#### Problem statement
Below are some records. Return exactly the lines from the one with "Task: Open the Anno dropdown showing 2026" to the one with "Choose the Igazolvány", and nothing else.

Stored items:
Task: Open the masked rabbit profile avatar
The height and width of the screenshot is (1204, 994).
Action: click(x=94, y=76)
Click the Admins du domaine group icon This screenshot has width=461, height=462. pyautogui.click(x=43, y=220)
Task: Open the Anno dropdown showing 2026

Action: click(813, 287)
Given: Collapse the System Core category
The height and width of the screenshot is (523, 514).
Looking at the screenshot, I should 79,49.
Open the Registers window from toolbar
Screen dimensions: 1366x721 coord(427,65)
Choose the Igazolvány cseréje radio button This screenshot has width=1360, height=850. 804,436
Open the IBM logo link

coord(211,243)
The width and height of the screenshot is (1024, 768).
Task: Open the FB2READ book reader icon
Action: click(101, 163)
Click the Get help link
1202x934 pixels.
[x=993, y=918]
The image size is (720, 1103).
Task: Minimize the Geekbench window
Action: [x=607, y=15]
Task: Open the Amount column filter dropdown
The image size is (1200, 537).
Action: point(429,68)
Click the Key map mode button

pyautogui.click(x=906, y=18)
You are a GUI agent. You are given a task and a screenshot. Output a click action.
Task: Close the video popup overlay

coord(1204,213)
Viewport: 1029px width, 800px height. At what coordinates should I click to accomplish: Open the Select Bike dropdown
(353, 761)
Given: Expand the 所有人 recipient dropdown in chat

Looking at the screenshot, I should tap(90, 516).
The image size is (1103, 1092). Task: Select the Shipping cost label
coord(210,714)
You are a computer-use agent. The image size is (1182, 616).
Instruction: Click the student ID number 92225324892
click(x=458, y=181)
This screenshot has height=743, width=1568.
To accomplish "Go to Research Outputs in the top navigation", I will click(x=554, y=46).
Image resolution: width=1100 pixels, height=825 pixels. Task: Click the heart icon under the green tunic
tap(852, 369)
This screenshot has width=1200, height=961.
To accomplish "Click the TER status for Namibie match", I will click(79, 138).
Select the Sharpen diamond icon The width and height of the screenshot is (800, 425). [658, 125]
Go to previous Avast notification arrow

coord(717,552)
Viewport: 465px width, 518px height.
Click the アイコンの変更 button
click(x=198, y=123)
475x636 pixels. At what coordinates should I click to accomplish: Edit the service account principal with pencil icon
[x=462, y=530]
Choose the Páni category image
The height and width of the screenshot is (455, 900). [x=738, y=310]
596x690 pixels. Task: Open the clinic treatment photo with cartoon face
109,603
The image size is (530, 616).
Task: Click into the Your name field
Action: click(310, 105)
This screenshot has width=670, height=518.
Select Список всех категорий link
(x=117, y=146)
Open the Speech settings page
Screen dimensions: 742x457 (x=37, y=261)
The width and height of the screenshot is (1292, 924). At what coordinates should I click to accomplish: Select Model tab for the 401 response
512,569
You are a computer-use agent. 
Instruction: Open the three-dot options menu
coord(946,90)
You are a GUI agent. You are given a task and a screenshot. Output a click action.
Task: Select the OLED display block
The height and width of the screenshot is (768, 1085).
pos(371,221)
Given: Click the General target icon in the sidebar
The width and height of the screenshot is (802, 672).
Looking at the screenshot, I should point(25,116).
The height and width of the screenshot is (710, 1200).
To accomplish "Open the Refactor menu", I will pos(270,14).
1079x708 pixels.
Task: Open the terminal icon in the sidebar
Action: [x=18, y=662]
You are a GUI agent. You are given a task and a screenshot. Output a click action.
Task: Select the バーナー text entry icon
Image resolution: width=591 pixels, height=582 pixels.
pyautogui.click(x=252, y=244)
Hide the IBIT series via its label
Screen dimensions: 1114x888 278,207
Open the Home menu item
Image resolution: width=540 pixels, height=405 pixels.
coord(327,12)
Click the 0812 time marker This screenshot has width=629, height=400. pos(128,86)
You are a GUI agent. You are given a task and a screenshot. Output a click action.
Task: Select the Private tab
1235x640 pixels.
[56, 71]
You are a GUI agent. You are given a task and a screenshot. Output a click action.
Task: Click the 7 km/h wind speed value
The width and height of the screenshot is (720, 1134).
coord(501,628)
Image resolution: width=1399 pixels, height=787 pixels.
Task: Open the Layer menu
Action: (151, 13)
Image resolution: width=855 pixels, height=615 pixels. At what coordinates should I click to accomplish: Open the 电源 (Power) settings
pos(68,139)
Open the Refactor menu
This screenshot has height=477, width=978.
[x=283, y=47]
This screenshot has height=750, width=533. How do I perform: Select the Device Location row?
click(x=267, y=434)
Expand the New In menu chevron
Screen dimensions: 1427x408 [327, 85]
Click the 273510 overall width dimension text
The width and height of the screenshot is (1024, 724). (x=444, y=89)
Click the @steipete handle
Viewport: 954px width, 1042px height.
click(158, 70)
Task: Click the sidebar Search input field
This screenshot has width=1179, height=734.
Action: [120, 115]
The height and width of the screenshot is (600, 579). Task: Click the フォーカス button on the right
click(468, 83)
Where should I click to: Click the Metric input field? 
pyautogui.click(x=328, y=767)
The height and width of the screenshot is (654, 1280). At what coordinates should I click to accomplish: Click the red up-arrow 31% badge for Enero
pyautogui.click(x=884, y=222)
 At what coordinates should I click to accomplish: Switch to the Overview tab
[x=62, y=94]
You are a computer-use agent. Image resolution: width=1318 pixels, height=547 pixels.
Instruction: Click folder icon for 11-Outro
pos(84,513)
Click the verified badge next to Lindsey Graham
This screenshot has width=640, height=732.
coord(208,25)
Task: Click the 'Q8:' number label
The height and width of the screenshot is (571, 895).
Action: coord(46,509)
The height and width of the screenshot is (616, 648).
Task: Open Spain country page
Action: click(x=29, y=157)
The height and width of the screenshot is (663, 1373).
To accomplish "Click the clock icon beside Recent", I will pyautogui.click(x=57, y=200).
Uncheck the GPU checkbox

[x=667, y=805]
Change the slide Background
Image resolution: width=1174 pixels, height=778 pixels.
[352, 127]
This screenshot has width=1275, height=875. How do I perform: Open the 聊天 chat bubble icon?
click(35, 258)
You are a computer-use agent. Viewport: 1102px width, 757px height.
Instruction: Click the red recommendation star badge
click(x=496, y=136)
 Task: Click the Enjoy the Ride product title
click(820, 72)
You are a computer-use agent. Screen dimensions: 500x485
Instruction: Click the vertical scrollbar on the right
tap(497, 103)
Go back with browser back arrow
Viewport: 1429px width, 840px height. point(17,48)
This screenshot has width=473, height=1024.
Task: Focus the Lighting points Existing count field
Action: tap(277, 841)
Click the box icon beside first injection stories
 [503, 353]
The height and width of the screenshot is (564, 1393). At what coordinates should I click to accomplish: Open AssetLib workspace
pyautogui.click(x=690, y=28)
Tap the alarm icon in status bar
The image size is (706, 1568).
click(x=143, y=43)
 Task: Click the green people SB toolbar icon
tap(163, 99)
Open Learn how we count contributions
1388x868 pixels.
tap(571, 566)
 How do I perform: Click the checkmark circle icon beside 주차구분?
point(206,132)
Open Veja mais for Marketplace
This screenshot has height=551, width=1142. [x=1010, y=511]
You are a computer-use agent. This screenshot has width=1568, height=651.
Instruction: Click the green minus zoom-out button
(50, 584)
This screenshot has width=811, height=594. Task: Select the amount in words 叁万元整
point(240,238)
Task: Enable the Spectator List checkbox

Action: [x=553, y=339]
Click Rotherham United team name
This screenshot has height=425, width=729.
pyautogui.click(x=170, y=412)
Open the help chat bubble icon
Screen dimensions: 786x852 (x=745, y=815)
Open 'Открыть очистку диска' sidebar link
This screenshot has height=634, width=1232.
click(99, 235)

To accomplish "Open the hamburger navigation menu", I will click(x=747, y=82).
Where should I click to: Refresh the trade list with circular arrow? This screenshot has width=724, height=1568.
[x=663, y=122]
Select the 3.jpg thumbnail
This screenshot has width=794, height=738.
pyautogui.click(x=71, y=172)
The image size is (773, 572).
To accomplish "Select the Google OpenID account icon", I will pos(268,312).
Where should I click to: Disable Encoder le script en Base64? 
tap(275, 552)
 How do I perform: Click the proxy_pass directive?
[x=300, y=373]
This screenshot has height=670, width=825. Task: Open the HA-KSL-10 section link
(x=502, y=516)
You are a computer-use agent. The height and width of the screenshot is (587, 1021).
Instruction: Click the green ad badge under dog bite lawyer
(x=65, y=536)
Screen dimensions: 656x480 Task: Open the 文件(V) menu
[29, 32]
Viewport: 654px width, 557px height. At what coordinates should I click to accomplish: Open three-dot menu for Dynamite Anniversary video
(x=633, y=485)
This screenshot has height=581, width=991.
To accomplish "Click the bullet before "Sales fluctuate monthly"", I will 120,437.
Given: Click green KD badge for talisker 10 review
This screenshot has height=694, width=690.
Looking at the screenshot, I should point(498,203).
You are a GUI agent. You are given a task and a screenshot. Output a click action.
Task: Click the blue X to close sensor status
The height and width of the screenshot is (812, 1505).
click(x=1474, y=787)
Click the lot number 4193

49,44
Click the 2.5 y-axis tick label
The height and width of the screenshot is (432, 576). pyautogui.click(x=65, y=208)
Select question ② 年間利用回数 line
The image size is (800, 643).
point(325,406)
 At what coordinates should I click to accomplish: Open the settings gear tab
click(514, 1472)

#### Answer to this problem
Task: Open the Anno dropdown showing 2026

Action: click(813, 287)
Given: Collapse the System Core category
The height and width of the screenshot is (523, 514).
Looking at the screenshot, I should 79,49.
Open the Registers window from toolbar
Screen dimensions: 1366x721 coord(427,65)
Choose the Igazolvány cseréje radio button This screenshot has width=1360, height=850. 804,436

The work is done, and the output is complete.